Akademik Veri Yönetim Sistemi
Bioorganic Chemistry, cilt.175, 2026 (SCI-Expanded, Scopus)
Cancer remains a formidable disease with significantly high mortality rates worldwide. Herein, we attempted to design and evaluate a new class of VEGFR-2 and HDAC dual acting anticancer agents. The rationale was based on the defined pharmacophores of VEGFR-2 inhibitors and HDAC inhibitors, as we synthesized new quinazolinone based-benzamides that bring together both features. The new candidates showed considerable in vitro activity against MDA-MB-231 and HCT-116 cancer cell lines, in particular 4-hydroxyphenylbenzamide derivative of 3-ethylquinazolinone 7d, which revealed IC50 of 5.39 ± 0.08 μM and 4.11 ± 0.13 μM, in comparison with IC50 of 29.13 ± 2.28 μM and 33.50 ± 2.43 μM, obtained for the reference drug, sorafenib, respectively.
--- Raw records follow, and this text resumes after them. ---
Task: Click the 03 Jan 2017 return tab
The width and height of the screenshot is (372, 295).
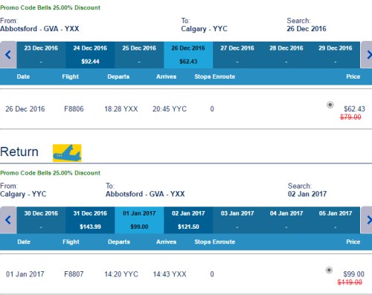Action: pyautogui.click(x=237, y=220)
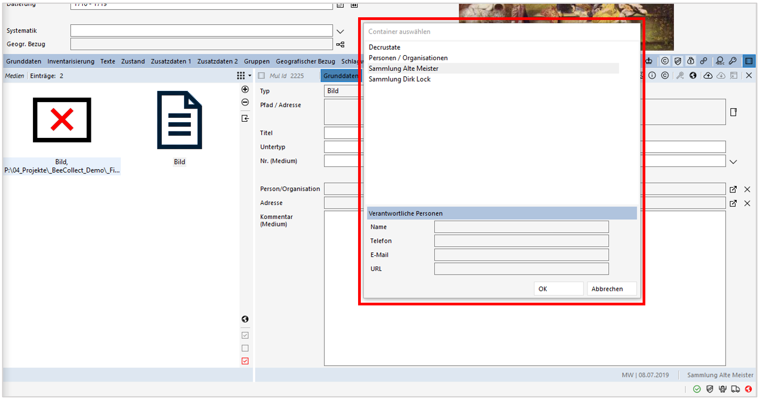Screen dimensions: 760x400
Task: Click the minus icon to remove a medium
Action: coord(245,102)
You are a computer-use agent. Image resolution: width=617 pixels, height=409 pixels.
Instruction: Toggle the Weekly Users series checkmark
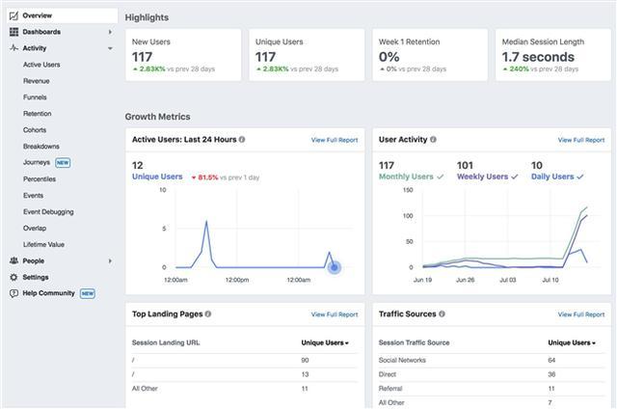[x=516, y=177]
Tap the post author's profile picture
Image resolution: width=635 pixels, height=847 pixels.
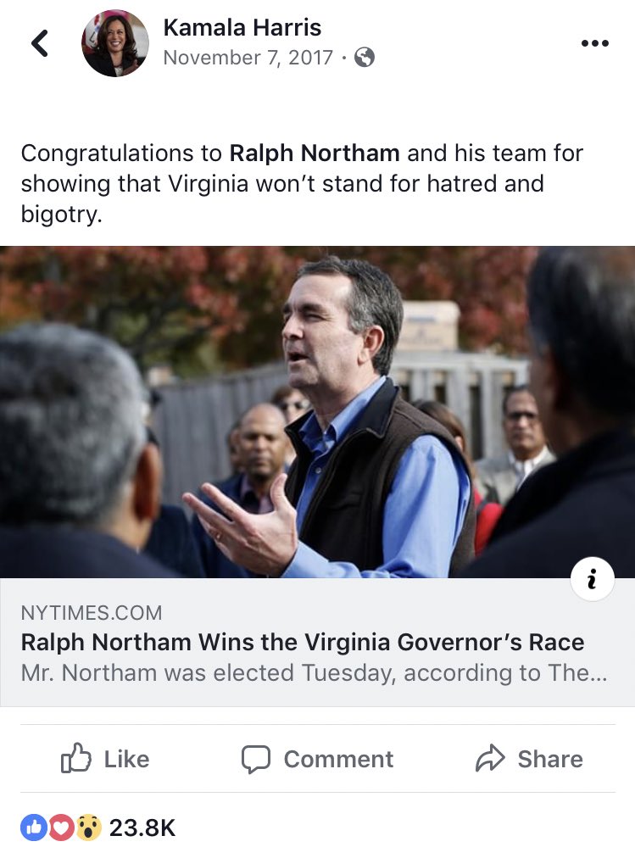click(115, 43)
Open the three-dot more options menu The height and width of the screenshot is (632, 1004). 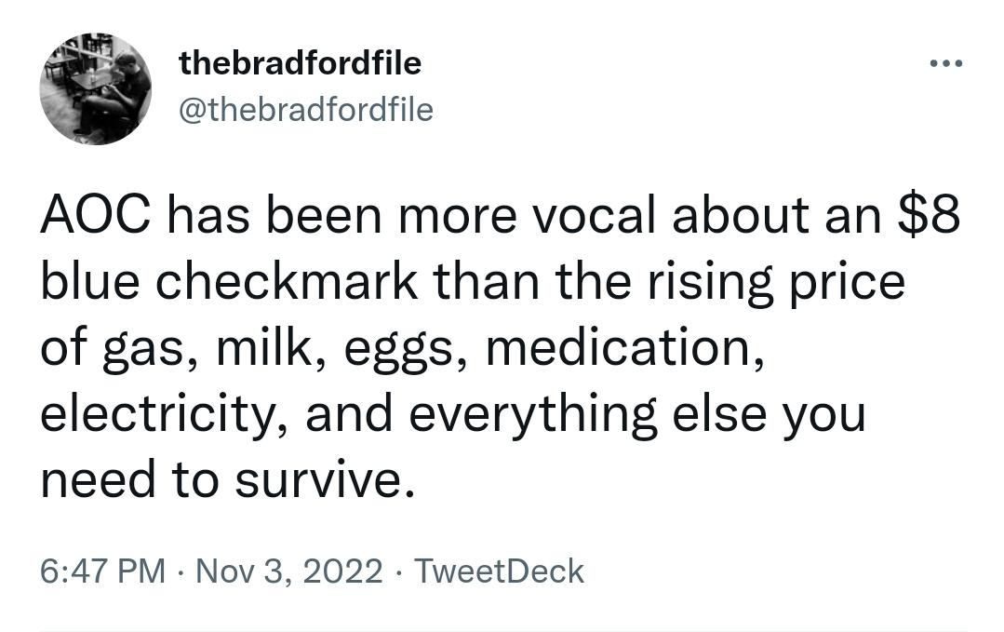tap(945, 63)
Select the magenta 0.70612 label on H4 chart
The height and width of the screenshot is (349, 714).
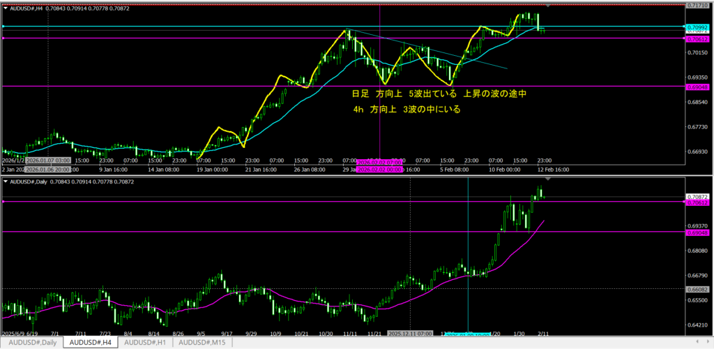[x=697, y=39]
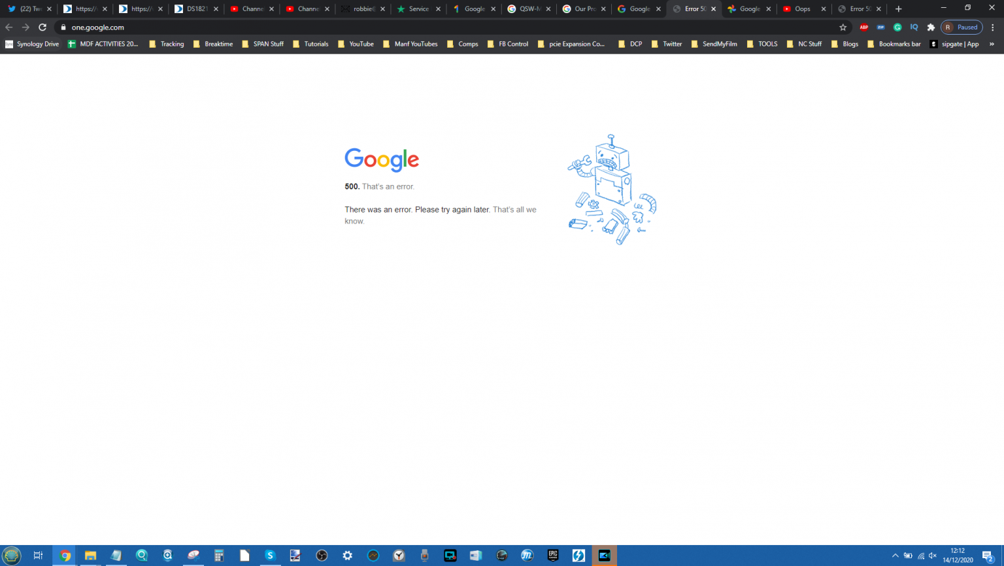Open a new tab with the plus button

(x=898, y=9)
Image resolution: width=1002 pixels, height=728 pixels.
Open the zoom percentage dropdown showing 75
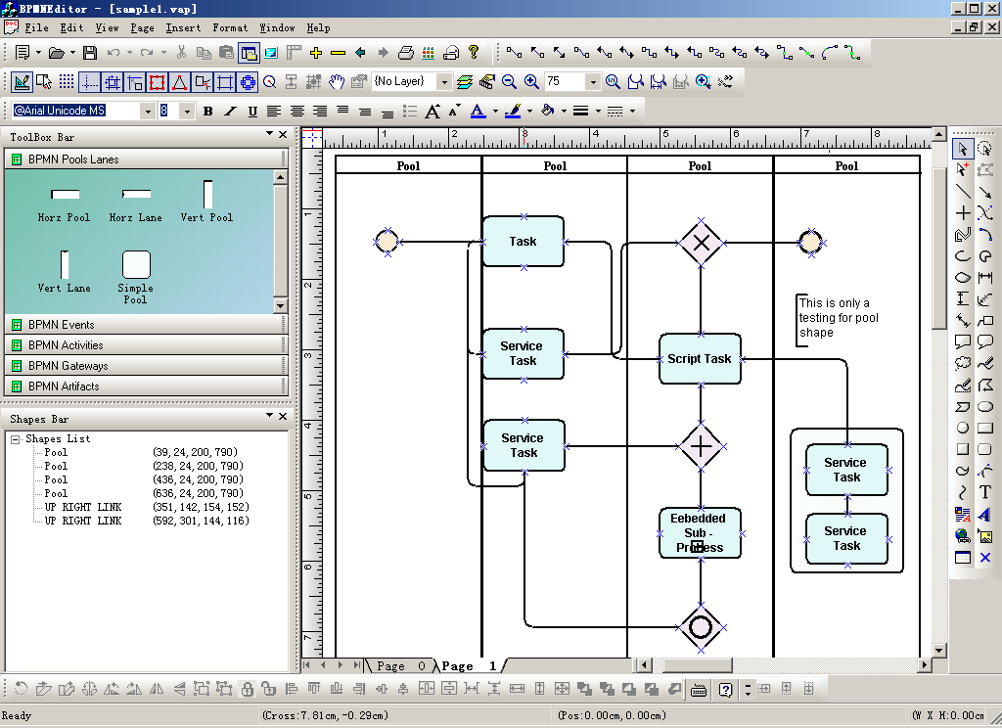pyautogui.click(x=592, y=82)
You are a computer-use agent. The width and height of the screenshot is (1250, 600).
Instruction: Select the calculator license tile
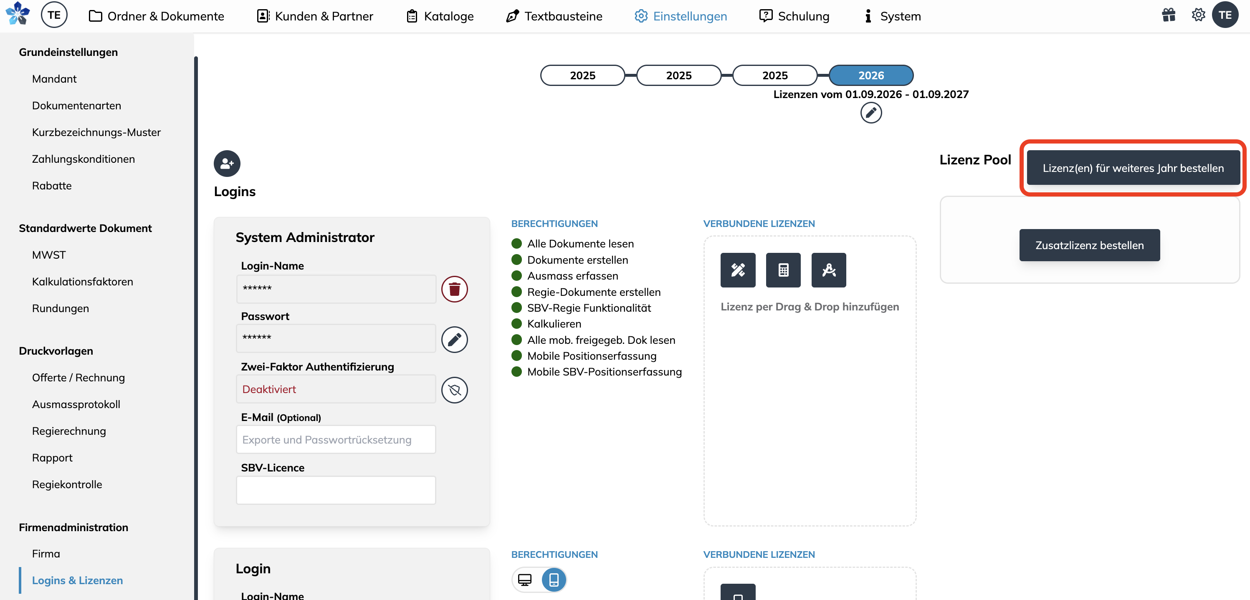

So, 7d was approximately 5.4-fold and 8.2-fold more potent than sorafenib against the aforementioned cell lines, respectively. Additionally, 7d had far better selectivity to cancer cells, showing selectivity indices of 5.11 and 6.68, compared to 1.73 and 1.51 recorded for sorafenib against the two cancer cell lines, respectively. Furthermore, it also showed a significant dual inhibition of VEGFR-2 and HDAC-2. It showed IC50 of 0.407 ± 0.015 μM against VEGFR-2, revealing approximately half the potency of sorafenib. Whereas, It was approximately 1.26 times more potent than vorinostat against HDAC-2, demonstrating an IC50 of 0.363 ± 0.013 μM. Furthermore, 7a was proven to be an apoptotic inducer to HCT-116 cells, increasing the apoptosis rate by 10-folds and causing cell cycle arrest at the G1 phase. Meanwhile, the expression level of caspase-3 and the BAX/BCL-2 ratio were markedly elevated in HCT-116 cells treated with 7d . Finally, the presented data are reliable for developing dual VEGFR-2 and HDAC inhibitors as anticancer drugs and reveal lead molecules for such purpose.